When it comes to sweets, the list is endless. Compared to the other states of the country, the Bengali sweet tooth is quite well-known among Indians. The reason is its plethora of desserts .
Almost all the Bengali sweets are prepared from finely ground and sweetened chhena (Indian cottage cheese). Shondesh or Sandesh, Rasgulla or Roshogolla and Misti doi (sweetened curd) are a must for every Bengali family after the main course and even tok-doi (bitter curd) is also loved by many. “Laddu” and “Barfi” are also familiar sweets in Bangladesh, West Bengal and various other parts of the country, especially during festivals.
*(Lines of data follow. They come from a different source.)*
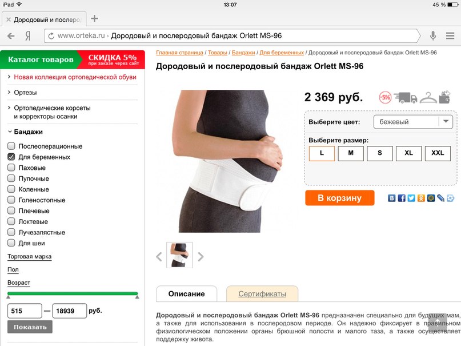Check the Послеоперационные checkbox
Screen dimensions: 461x346
[11, 146]
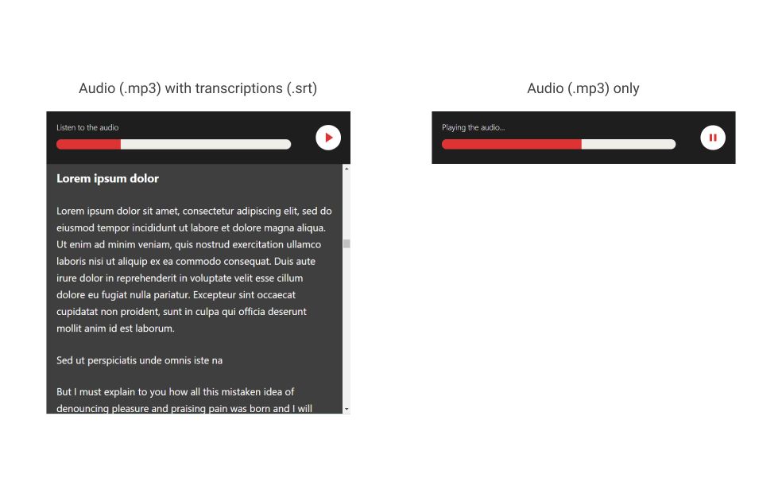Click the scrollbar track below the thumb
The width and height of the screenshot is (782, 494).
(x=346, y=326)
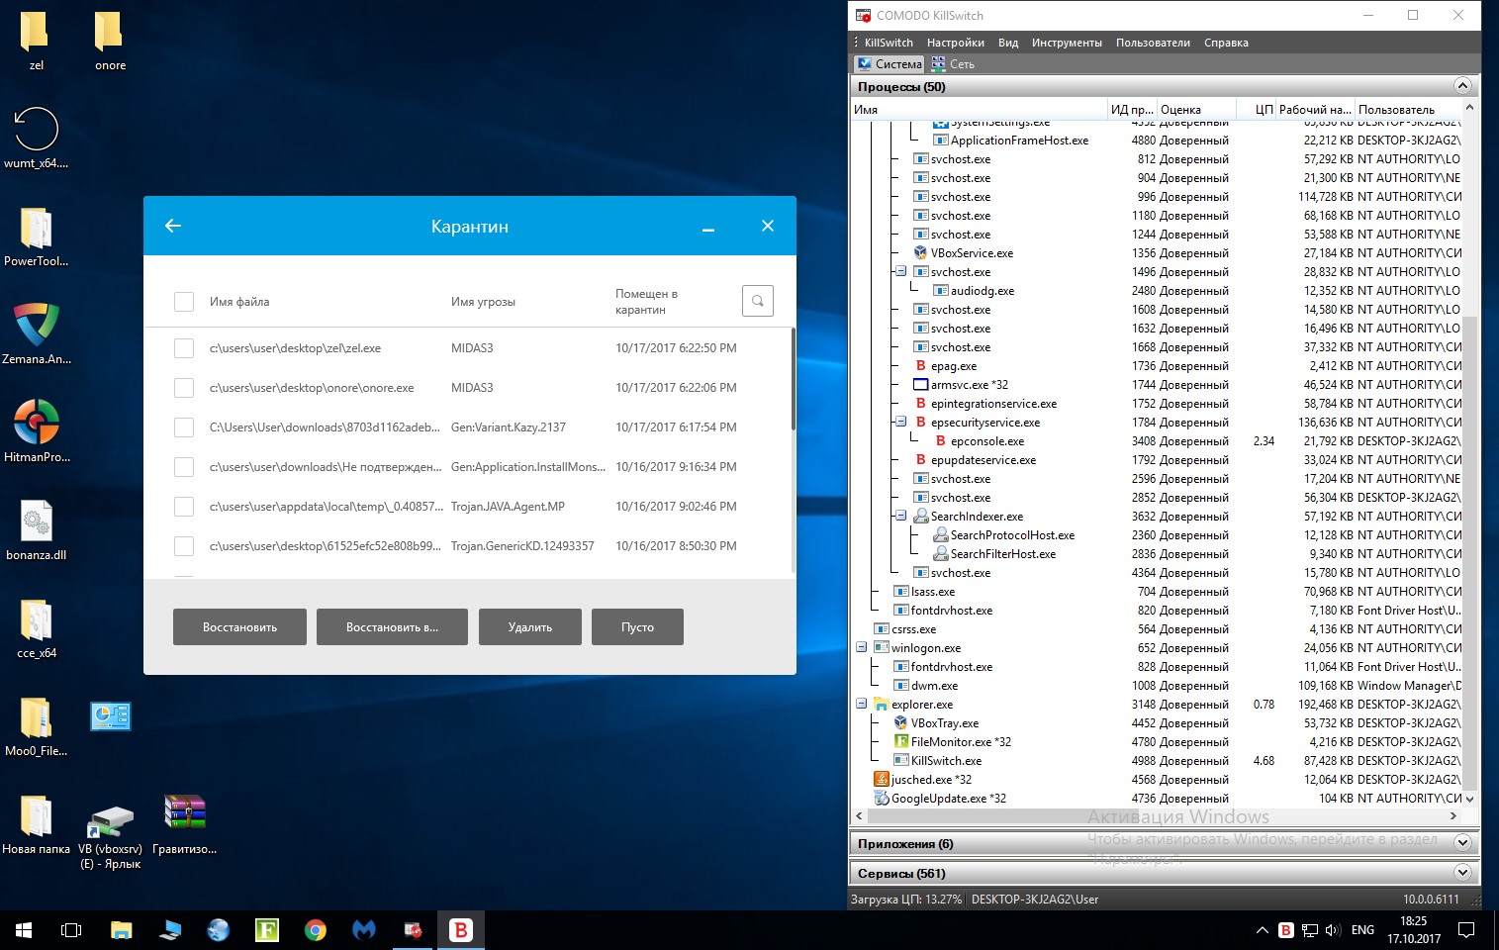This screenshot has height=950, width=1499.
Task: Tick the checkbox for onore.exe entry
Action: (184, 388)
On this post, I will talk about a traditional Bengali dessert which is very uncommon among people outside Bengal, but nonetheless very famous among traditional Bengalis. It is known as Rosh-Bora. It’s more of a daily household dessert, usually not found in the sweetmeat shops. It was invented by our great great grandmothers, perhaps during the harvest festivals. Very simple and unique, it doesn’t have too much sugar, but is crispy in taste.
White Urad Dal – 1 cup
Water – 2 cups
Sugar – 2 cups or equivalent sugar syrup
White Oil – 2-3 cups, preferably refined
Sugar syrup preparation:
Add the 2 cups of water to the 2 cups of sugar in a bowl and boil it for 10-12 minutes. Remember not to make the syrup thicker, or else the bora won’t get soaked properly.
- First soak the white urad dal in water for 4-5 hours. You will witness the dal has become quite soft after getting soaked for so long.
- Next, strain the water out, and put the dal into a grinder. Make a finely ground paste in the grinder, with minimum water so that it forms a smooth creamy paste.
- Once done, put the creamy white urad dal paste in a bowl and keep stirring heavily. The more you stir the crisper the “bora” will become. It also helps in making the bora fluffy, and soak more syrup while not retaining the oil.
- In the meantime heat the oil in the kadai. For deep-frying, use more oil. Once the oil gets steaming hot turn the heat to medium settings.
- Make round balls with the creamy dal paste with your hand and keep dropping the round dumplings into the hot oil on low flame. Fry till it changes its color to light-golden brown.
- Once the bora turns light golden brown drain the oil and take them out of the pan, and drop directly into the syrup container (while still hot!!) Let the bora cool down fully in the syrup, before you taste it or serve
In many parts of Bengal, the Rosh Bora is served in a bowl, with 2-3TBSP of unsweetened milk. This practice is to reduce the intensity of the sugary sweetness, while also making the bora taste better.